= PROBLEM REQUIREMENTS =
Starting with the line that contains "寵物故事 (516, 586)" and stopping after the line that contains "各行業網 (937, 153)", return each line below exactly as written, with no others.

= INPUT DATA =
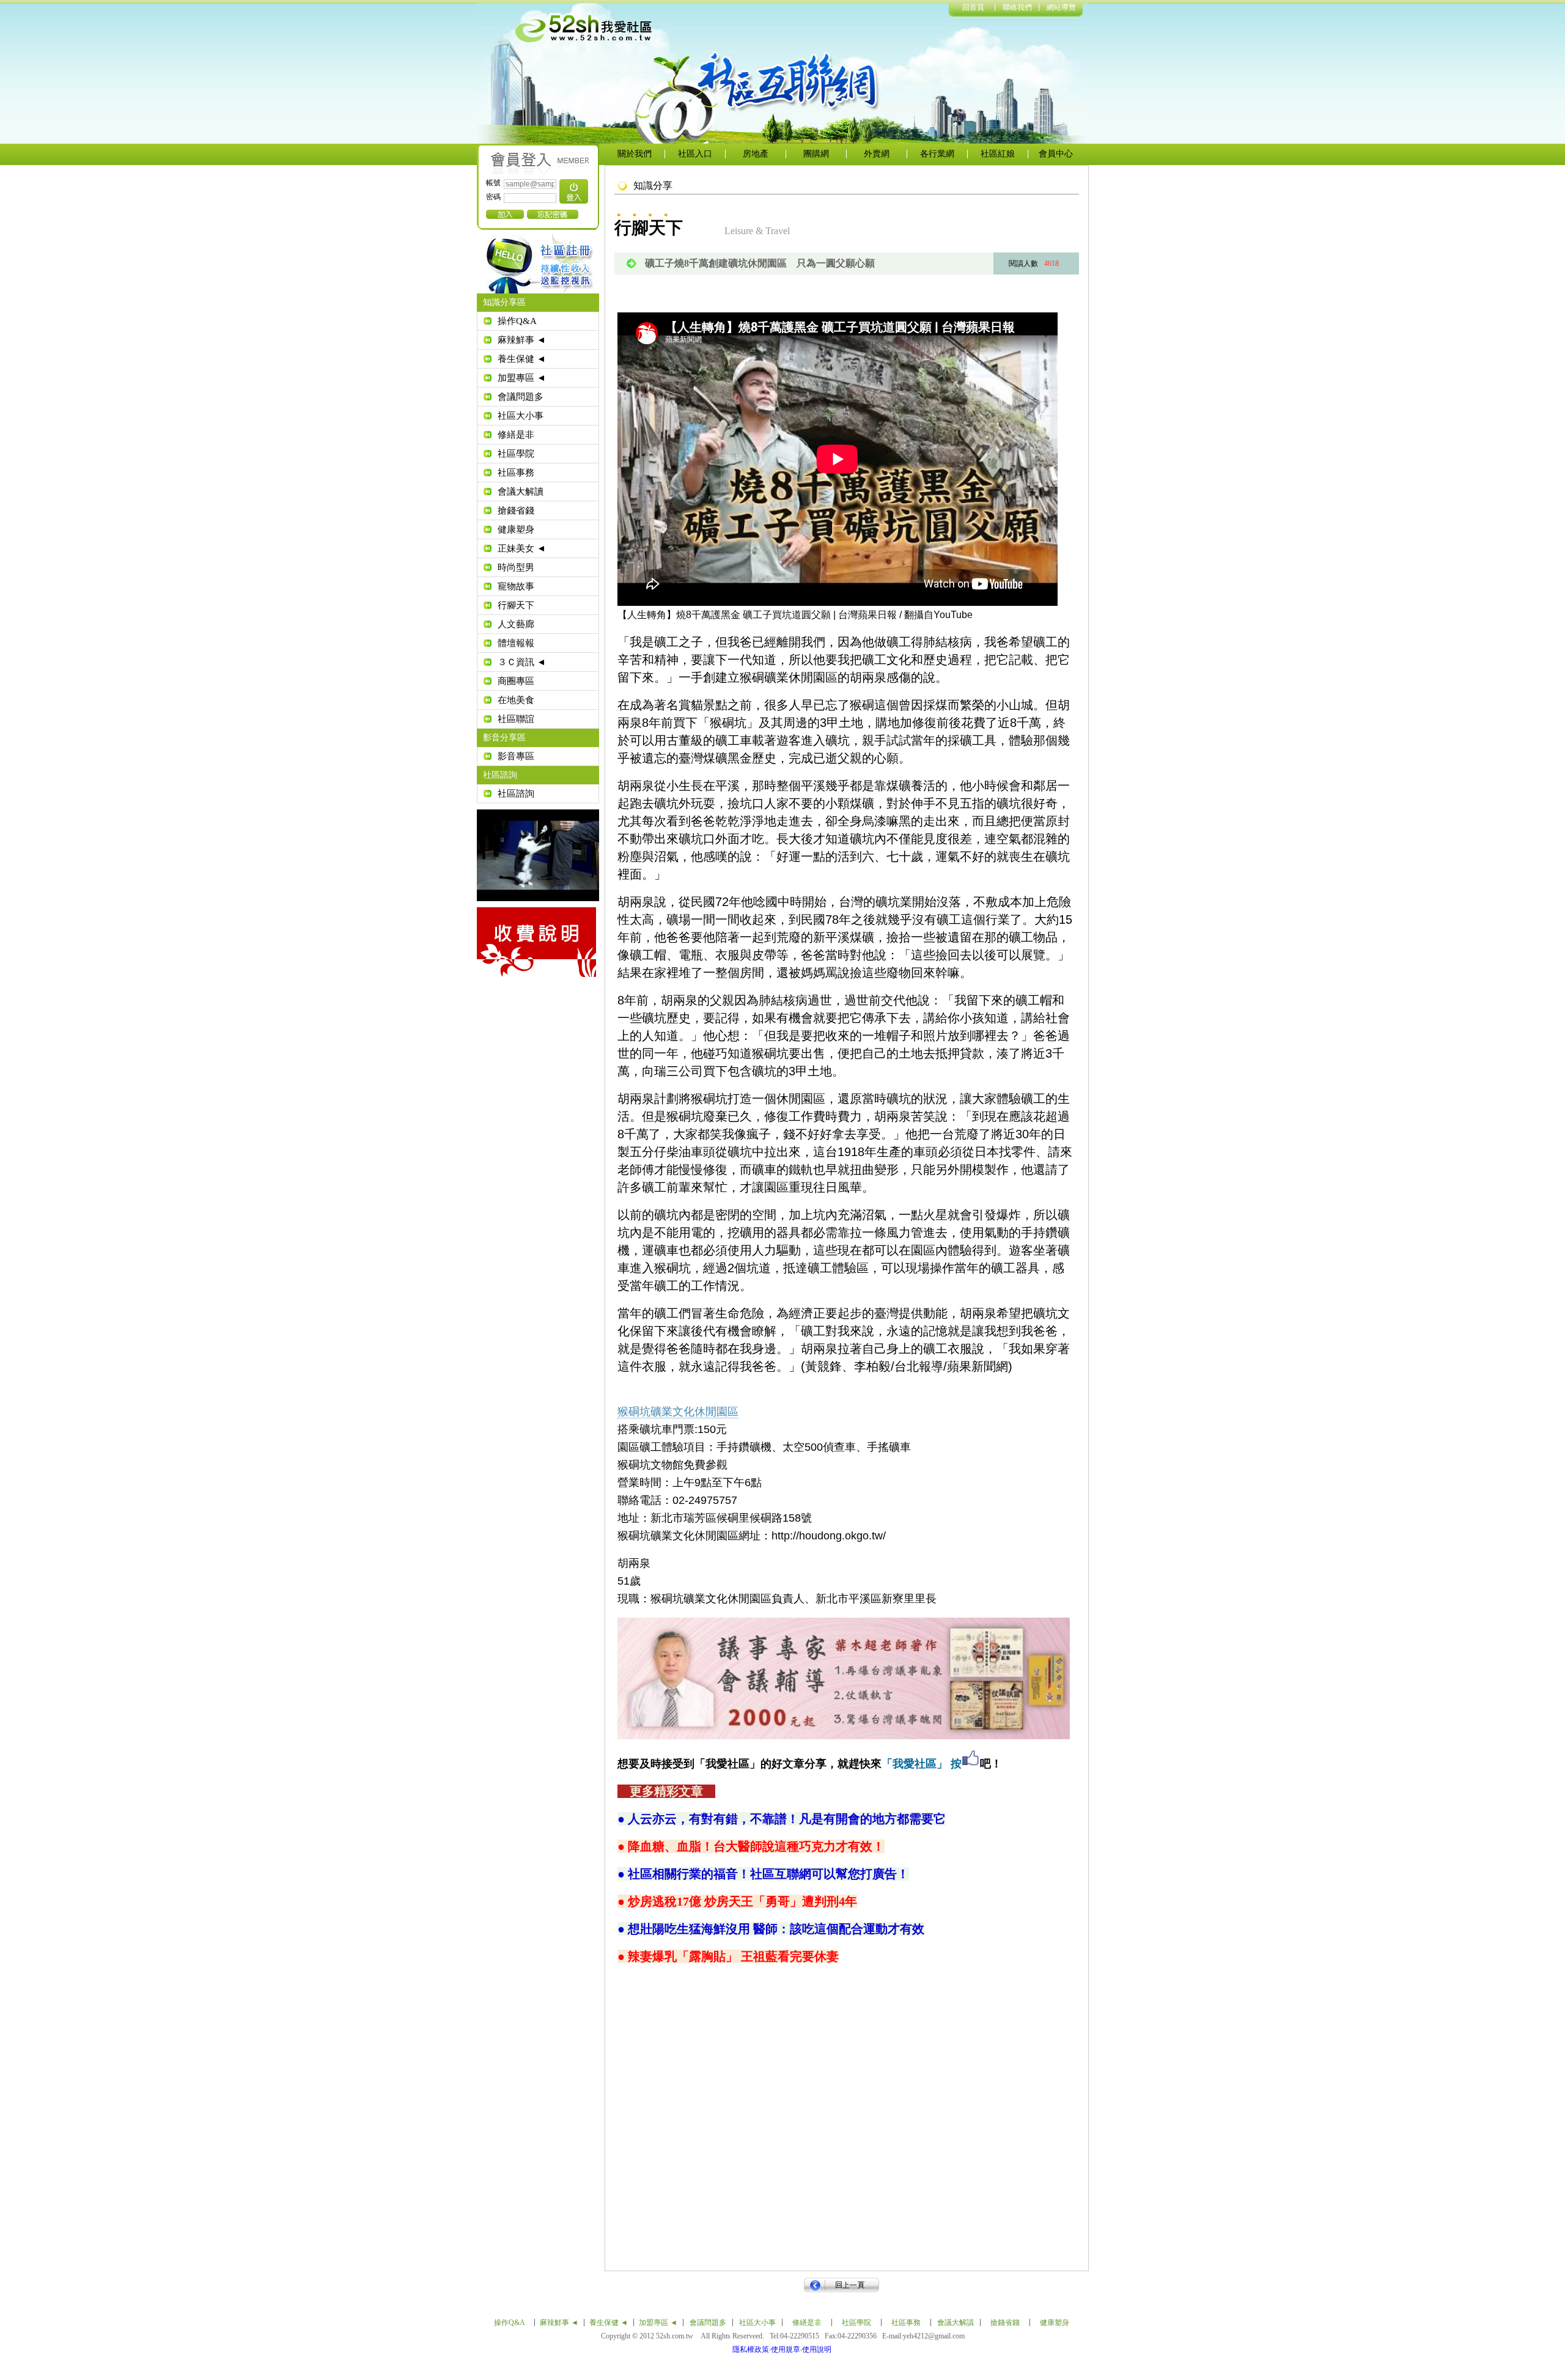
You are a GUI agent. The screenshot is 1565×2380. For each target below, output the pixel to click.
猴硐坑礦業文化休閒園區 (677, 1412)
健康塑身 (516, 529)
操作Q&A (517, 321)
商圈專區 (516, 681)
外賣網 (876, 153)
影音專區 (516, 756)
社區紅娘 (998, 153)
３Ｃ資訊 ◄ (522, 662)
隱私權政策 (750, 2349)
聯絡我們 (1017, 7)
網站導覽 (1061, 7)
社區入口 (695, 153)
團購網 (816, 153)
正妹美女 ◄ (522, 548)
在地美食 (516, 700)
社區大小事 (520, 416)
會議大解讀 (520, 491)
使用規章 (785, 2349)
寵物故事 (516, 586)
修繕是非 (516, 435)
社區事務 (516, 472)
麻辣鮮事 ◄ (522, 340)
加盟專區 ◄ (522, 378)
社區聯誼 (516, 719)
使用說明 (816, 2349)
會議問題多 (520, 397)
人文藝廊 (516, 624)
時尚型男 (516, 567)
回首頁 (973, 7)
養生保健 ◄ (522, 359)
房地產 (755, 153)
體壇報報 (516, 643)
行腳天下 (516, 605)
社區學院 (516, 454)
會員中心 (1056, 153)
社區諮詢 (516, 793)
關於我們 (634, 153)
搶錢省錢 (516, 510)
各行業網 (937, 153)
...
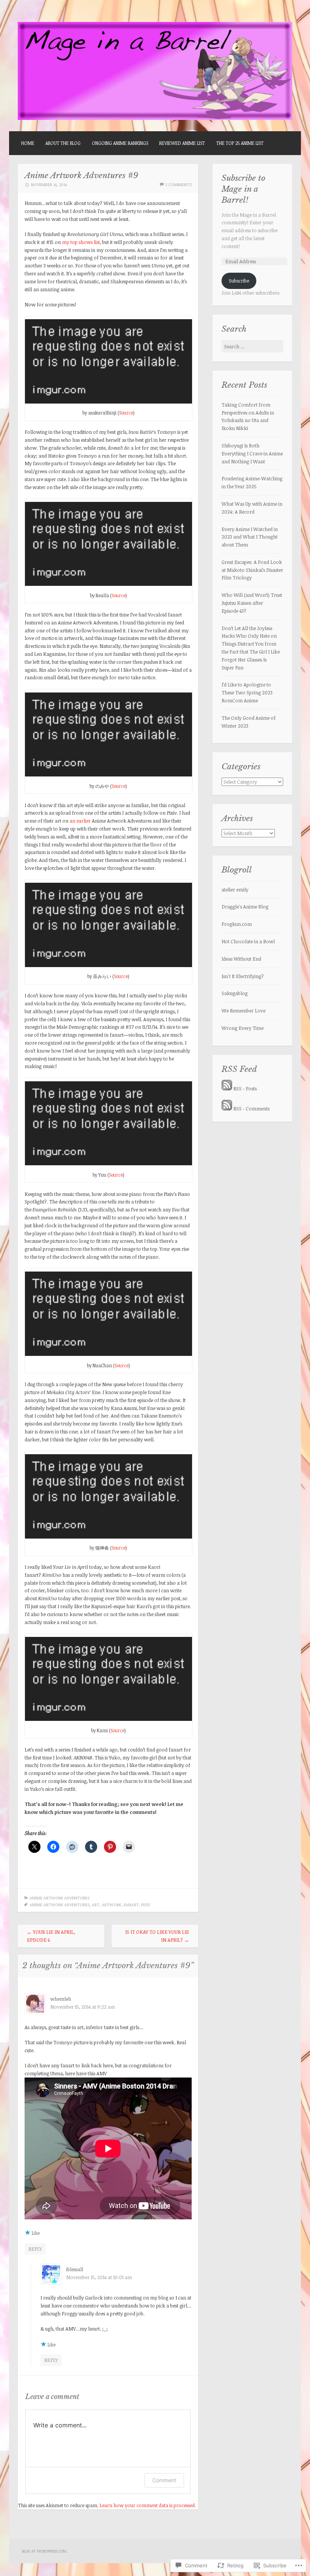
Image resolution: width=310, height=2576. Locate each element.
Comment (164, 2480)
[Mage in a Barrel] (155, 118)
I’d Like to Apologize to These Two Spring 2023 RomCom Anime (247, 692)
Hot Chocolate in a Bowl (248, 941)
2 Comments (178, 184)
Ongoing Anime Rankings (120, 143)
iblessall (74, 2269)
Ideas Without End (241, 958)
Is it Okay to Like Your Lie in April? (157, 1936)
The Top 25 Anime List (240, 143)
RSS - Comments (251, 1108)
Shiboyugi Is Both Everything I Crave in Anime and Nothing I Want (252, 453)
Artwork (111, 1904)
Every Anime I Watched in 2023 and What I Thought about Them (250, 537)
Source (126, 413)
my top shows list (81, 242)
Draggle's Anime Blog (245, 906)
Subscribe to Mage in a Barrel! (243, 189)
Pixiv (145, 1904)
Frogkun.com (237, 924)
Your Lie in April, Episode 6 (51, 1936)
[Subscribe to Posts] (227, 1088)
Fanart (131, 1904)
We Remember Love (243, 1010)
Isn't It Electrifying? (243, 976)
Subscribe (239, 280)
==
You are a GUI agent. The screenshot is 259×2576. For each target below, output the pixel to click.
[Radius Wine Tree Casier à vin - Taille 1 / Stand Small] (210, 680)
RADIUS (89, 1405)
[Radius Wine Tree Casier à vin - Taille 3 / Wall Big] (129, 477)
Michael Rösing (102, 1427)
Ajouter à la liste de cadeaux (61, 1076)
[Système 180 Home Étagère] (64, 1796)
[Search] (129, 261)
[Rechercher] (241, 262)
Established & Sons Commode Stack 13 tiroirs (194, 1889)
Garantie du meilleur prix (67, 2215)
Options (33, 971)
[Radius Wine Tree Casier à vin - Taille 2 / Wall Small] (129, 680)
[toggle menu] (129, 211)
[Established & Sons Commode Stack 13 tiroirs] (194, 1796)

= RESULT =
寵物故事 (516, 586)
修繕是非 (516, 435)
社區事務 (516, 472)
麻辣鮮事 ◄ (522, 340)
加盟專區 ◄ (522, 378)
社區聯誼 (516, 719)
使用說明 (816, 2349)
會議問題多 (520, 397)
人文藝廊 (516, 624)
時尚型男 (516, 567)
回首頁 (973, 7)
養生保健 ◄ (522, 359)
房地產 (755, 153)
體壇報報 (516, 643)
行腳天下 (516, 605)
社區學院 (516, 454)
會員中心 (1056, 153)
社區諮詢 (516, 793)
關於我們 (634, 153)
搶錢省錢 (516, 510)
各行業網 (937, 153)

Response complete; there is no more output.